Apres le ſiege de la ville de Chartres, en l’an 1591. le Mareſchal de Biron pere aſſiegea le chaſteau de Dourdan, dans lequel il trouua le Capitaine Iacques qui y commandoit depuis deux ans pour la Ligue, lequel le deffendit ſi courageuſement & judicieuſement, qu’apres auoir ſouſtenu ſix ſepmaines durant, & eſtant contraint d’entrer en compoſition à cauſe de deux de ſes tours qu’il voyoit ja eſbranlées par la mine à laquelle il ne pouuoit remedier à cauſe de la nature du lieu, il la receut autant aduantageuſe & honorable que la gentilleſſe de ſon courage l’auoit meritée.

Articles accordez par Monſeigneur de Biron Mareſchal de France au Capitaine Iacques, commandant au chaſteau de Dourdan.
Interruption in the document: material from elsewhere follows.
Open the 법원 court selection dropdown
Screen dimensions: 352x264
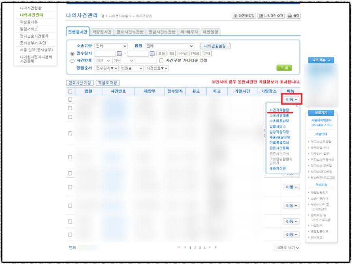click(169, 46)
Le Capitaine Iacques ſortira comme il demande auec tous ſes compagnons tant de cheual que de pied, auec leurs cheuaux, armes & bagage, auec leur Cornette, Drapeaux deſployez, Tambours battans, la meſche allumée, ſans qu’aucun des ſoldats & autres gens de guerre qui auront eſté ſoubs ſa charge puiſſent eſtre arreſtez en quelque façon que ce ſoit, preſentement, ny recherchez à l’aduenir pour faict de guerre, & pourront les chefs auoir deux charrettes pour emporter les commoditez à eux appartenants & non à autres.

Pour le reſpect de l’artillerie, celle du Roy ayant tiré, elle eſt à celuy qui commande à l’artillerie de ſa Majeſté.
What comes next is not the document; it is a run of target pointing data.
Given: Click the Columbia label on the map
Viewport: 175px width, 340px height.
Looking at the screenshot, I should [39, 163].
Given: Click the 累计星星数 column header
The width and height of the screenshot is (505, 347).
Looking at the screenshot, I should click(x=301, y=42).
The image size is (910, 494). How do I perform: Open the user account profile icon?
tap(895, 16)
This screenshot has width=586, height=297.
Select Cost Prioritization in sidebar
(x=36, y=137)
Monſeigneur le Mareſchal fera conduire le Capitaine Iacques & ſes compagnons en lieu de ſeureté, par perſonnes notables.

Que ſi aucuns ſoldats de la compagnie du Capitaine Iacques, tant de cheual que de pied, habitans de cette ville de Dourdan, le veulent ſuiure, ne leur ſera fait aucun deſplaiſir.

Pour le reſpect du Receueur des Tailles ſera ſuiuy l’ordonnance que le Roy a faite ſur ce, le Roy ne perd point ſes tailles.
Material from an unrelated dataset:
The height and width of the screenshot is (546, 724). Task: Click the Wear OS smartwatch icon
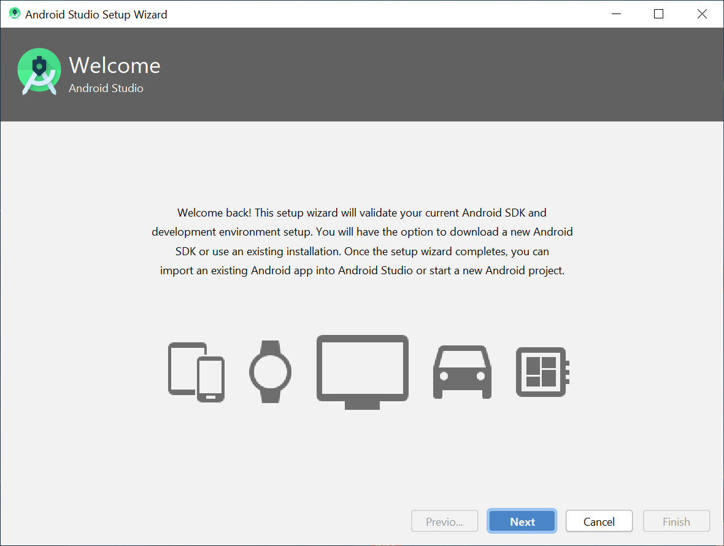pos(270,371)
Les habitans de ceſte ville de Dourdan pourront retourner en leurs maiſons & biens en faiſant les ſubmiſſions & ſerment de fidelité portez par les ordonnances du Roy, & ſeront traitez comme ſubjects de ſa Majeſté, & joüiront doreſenauant de leurs biens.

Pour les droicts & reuenus de Madame de Nemours, ſera renuoyé au Roy qui y fera touſiours ce qu’il luy ſemblera eſtre à faire pour ſa bonne parente.

Le Capitaine Iacques ſortira du chaſteau de Dourdan auec les gens de guerre qui y ſont, & remettra la place en l’obeiſſance du Roy Lundy prochain au matin : Cependant il ne fera trauailler en aucune façon aux fortifications de ladite place, & pour ſeureté de cela baillera hoſtages à Monſeigneur le Mareſchal.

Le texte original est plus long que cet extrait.